Group Honors Rescuers for Freeing Three Mastiffs From Underground Predicament
For Immediate Release:
December 4, 2017
Audrey Shircliff 202-483-7382
Littleton, Colo. – A Compassionate Police Department Award and a Compassionate Fire Department Award are on their way from PETA to the Jefferson County Sheriff’s Office and West Metro Fire Rescue, respectively, after rescuers came together last Monday afternoon to free three mastiffs who were stuck in a storm drain.
The dogs had apparently walked 100 yards through a large culvert in the ground and wound up trapped, two on one side and one on the other side of the street. After a neighbor reported hearing howling and barking underground, police officers arrived at the scene and called in firefighters from West Metro Fire Rescue, Engine 11, who lifted the manhole covers on each side of the street and pulled all three dogs to safety. They were returned to their guardian unharmed.
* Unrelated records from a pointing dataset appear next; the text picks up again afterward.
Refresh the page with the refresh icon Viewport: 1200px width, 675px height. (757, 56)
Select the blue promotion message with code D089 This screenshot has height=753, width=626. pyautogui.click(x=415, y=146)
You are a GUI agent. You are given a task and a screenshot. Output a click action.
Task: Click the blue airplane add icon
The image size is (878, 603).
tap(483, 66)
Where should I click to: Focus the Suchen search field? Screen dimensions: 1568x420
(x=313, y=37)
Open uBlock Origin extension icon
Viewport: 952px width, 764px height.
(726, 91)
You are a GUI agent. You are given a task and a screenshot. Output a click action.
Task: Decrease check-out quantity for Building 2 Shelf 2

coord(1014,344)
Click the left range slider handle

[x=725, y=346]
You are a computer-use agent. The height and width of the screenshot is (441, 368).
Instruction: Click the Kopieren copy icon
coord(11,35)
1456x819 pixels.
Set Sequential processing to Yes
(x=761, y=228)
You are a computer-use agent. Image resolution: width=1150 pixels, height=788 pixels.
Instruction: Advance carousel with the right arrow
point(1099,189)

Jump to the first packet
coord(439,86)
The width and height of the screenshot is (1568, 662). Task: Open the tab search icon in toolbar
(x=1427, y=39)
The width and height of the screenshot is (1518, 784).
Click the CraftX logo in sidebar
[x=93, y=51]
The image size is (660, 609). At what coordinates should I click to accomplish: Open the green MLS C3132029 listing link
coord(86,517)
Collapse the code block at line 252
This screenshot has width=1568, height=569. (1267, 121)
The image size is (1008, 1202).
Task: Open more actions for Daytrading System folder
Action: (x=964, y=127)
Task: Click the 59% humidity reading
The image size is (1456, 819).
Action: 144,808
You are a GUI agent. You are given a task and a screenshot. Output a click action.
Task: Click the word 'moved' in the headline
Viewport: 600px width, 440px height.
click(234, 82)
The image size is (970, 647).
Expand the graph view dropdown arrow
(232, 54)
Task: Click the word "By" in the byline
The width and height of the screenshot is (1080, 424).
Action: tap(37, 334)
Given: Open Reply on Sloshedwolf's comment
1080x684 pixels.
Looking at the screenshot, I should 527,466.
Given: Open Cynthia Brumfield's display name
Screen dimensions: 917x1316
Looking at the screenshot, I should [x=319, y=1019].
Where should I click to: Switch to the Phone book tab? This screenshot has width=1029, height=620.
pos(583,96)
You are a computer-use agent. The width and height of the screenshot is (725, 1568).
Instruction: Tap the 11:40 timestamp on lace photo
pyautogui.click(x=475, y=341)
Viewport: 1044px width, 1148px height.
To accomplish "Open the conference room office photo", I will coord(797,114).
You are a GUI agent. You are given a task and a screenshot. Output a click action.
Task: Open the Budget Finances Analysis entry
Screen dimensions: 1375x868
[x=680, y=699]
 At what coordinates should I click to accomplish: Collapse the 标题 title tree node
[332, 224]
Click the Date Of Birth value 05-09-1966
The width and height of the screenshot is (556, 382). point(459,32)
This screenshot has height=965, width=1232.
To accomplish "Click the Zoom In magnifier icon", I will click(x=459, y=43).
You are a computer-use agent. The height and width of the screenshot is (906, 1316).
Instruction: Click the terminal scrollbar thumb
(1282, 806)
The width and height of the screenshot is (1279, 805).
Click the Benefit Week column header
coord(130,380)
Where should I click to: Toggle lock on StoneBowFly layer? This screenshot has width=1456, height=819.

“These big dogs were in big trouble, but these police officers and firefighters worked quickly to get them to safety,” says PETA Vice President Colleen O’Brien. “PETA hopes this story will inspire others to act when animals are in distress, whether by helping them directly or alerting local authorities.”
PETA—whose motto reads, in part, that “animals are not ours to abuse in any way”—encourages all guardians to keep their animal companions near them on walks by using a leash and a comfortable, secure harness. Yards should also be kept safe by enclosing them with sturdy fencing, removing potentially poisonous plants or other materials, and covering any open manholes or pipes.
The Jefferson County Sheriff’s Office and the West Metro Fire Rescue will each receive a framed certificate and a box of delicious vegan cookies. The fire department will also receive a copy of The Engine 2 Diet—a Texas firefighter’s 28-day plan for staying in prime firefighting shape by eating vegan meals.